— Extrait fourni —

------

Un surnaturel, pas du tout minimisé donc, qui surprendra le lecteur et pas moins en ce qui concerne son représentant attitré dans le mythe, j’ai nommé Merlin, dont le rôle dans ce qui deviendra la Quête du Graal est pour le moins inattendu. Et le moins que l’on puisse dire, c’est que là aussi l’auteur a réussi un vrai tour de force avec cet emblème de la légende, la nature exacte de cet artefact magique prenant enfin tout son sens : j’ai été bluffé par l’intelligence de l’idée proposée par Del Soccoro, qui résout bien des mystères sur ce Graal revendiqué comme chrétien.
Au final…
Le défi bien casse-gueule dont je parlais est donc à mon avis relevé haut la main. On a là un drame homérique(*) qui, même si on croit en connaître les grandes lignes, ne cesse de surprendre, et bien au-delà du côté “air du temps” mettant les femmes au cœur des batailles.
(*) J’aurais pu dire shakespearien ou cornélien, mais je n’ai lu ni l’un ni l’autre !

------

[Enregistrements issus d'un jeu de données]
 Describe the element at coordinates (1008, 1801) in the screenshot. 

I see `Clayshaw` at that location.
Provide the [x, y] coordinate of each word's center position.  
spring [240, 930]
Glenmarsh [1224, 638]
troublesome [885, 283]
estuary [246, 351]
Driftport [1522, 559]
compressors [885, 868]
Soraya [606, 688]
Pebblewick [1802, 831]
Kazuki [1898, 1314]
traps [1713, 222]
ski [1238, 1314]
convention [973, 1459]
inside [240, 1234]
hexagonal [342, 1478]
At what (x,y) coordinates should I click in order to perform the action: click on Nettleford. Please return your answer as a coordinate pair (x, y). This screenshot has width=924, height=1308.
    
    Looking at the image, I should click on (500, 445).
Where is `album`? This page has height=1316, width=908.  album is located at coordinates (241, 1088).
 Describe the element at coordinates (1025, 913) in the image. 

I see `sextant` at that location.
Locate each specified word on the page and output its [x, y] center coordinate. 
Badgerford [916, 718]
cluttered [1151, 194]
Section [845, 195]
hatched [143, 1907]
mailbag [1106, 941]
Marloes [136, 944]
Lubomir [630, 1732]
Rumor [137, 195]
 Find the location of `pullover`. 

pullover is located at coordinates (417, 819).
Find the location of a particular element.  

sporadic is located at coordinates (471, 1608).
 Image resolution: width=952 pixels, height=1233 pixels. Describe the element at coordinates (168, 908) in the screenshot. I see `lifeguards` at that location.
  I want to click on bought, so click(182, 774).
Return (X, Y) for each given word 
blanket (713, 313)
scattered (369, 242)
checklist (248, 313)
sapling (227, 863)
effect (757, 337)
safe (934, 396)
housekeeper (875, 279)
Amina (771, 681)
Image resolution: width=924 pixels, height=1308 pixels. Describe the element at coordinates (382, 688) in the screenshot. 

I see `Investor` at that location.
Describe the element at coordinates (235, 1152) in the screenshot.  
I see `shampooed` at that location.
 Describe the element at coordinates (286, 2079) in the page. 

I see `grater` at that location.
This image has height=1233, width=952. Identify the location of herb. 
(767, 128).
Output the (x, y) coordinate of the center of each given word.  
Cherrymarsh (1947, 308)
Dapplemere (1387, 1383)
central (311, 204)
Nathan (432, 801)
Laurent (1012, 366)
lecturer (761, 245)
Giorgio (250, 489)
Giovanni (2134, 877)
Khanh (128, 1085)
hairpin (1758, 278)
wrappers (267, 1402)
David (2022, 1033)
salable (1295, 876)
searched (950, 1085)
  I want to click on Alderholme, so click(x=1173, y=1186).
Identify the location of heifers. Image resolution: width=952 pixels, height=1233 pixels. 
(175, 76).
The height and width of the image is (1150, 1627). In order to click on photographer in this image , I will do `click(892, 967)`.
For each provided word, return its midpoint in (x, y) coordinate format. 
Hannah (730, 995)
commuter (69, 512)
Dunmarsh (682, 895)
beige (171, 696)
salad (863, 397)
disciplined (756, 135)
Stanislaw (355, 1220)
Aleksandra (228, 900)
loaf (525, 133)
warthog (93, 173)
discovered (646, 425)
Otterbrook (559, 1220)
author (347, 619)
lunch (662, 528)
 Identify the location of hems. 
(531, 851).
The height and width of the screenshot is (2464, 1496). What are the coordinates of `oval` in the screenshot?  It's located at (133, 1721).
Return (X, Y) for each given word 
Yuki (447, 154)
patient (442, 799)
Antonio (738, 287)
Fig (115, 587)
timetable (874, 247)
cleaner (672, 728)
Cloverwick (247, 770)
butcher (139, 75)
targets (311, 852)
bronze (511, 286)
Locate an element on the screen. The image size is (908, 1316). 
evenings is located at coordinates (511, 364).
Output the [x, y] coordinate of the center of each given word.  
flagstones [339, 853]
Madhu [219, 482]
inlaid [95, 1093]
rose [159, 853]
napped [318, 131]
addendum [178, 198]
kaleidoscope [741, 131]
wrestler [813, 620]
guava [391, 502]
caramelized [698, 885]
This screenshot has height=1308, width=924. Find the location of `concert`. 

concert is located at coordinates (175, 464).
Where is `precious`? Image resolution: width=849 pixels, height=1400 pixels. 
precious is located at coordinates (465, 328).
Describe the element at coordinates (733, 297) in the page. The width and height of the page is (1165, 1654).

------

— Consignes à suivre —
a - Recopiez l'extrait sur Merlin et le Graal depuis « Un surnaturel, pas » jusqu'à « cœur des batailles. » inclus.
b - Répondez à partir de l'extrait sur Merlin et le Graal :
(i) Quel personnage est présenté comme le représentant attitré du surnaturel dans le mythe ?
(ii) Quel auteur a proposé l'idée qui a bluffé le critique ?
(iii) Quels deux adjectifs le critique aurait-il pu employer à la place de « homérique » ?
Appuyez-vous uniquement sur l'extrait fourni.

— Réponses par consigne —
a -
Un surnaturel, pas du tout minimisé donc, qui surprendra le lecteur et pas moins en ce qui concerne son représentant attitré dans le mythe, j’ai nommé Merlin, dont le rôle dans ce qui deviendra la Quête du Graal est pour le moins inattendu. Et le moins que l’on puisse dire, c’est que là aussi l’auteur a réussi un vrai tour de force avec cet emblème de la légende, la nature exacte de cet artefact magique prenant enfin tout son sens : j’ai été bluffé par l’intelligence de l’idée proposée par Del Soccoro, qui résout bien des mystères sur ce Graal revendiqué comme chrétien.
Au final…
Le défi bien casse-gueule dont je parlais est donc à mon avis relevé haut la main. On a là un drame homérique(*) qui, même si on croit en connaître les grandes lignes, ne cesse de surprendre, et bien au-delà du côté “air du temps” mettant les femmes au cœur des batailles.

b -
(i) Merlin.
(ii) Del Soccoro.
(iii) Shakespearien ou cornélien.